It sounds really compassionate to insist that the minimum wage be a wage you can actually live on, but is that really the purpose of the minimum wage, and what are the consequences of raising the minimum wage? California just found out.
On Tuesday, The Washington Examiner reported:
California’s fast-food minimum wage hike has been in effect for just one month, and the consequences are proving to be fewer hours and potentially fewer jobs for workers.
Pollo West Corporation, the largest franchisee of El Pollo Loco restaurants in California, has said that its franchises went from profitable to losing money overnight when the fast-food wage hike went into effect. It also said that the franchises have reduced worker hours by 10%. Meanwhile, the restaurants had raised prices in February to prepare for the wage hike, leading to a 3% decline in business.
In total, fast food prices have gone up in California by 10% since September, a larger increase than in any other state. Restaurants have already passed those prices on to consumers, as was expected, and are cutting hours and adding kiosks. Fewer hours for employees means less money, fewer sales to consumers means less business, which means fewer hours for employees, and automated kiosks mean a reduced need for employees, which means fewer hours (or jobs) for employees.
For those of us who are mathematically challenged, if you work 30 hours at $15 an hour, you make $450. If your hours are cut back to 20 hours but you make $20 a hour, you only make $400. That is not an improvement.

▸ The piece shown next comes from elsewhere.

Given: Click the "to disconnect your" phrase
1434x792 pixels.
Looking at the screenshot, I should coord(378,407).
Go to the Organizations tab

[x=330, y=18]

The minimum wage was never intended to be a living wage. It was intended to be an way for unskilled workers to enter the workforce and learn good work habits–showing up on time, dressing appropriately, being nice to customers, etc. Ideally a minimum wage job provides an opportunity to learn skills that will enable a person to get a job that pays more than minimum wage. Somehow California has missed that concept.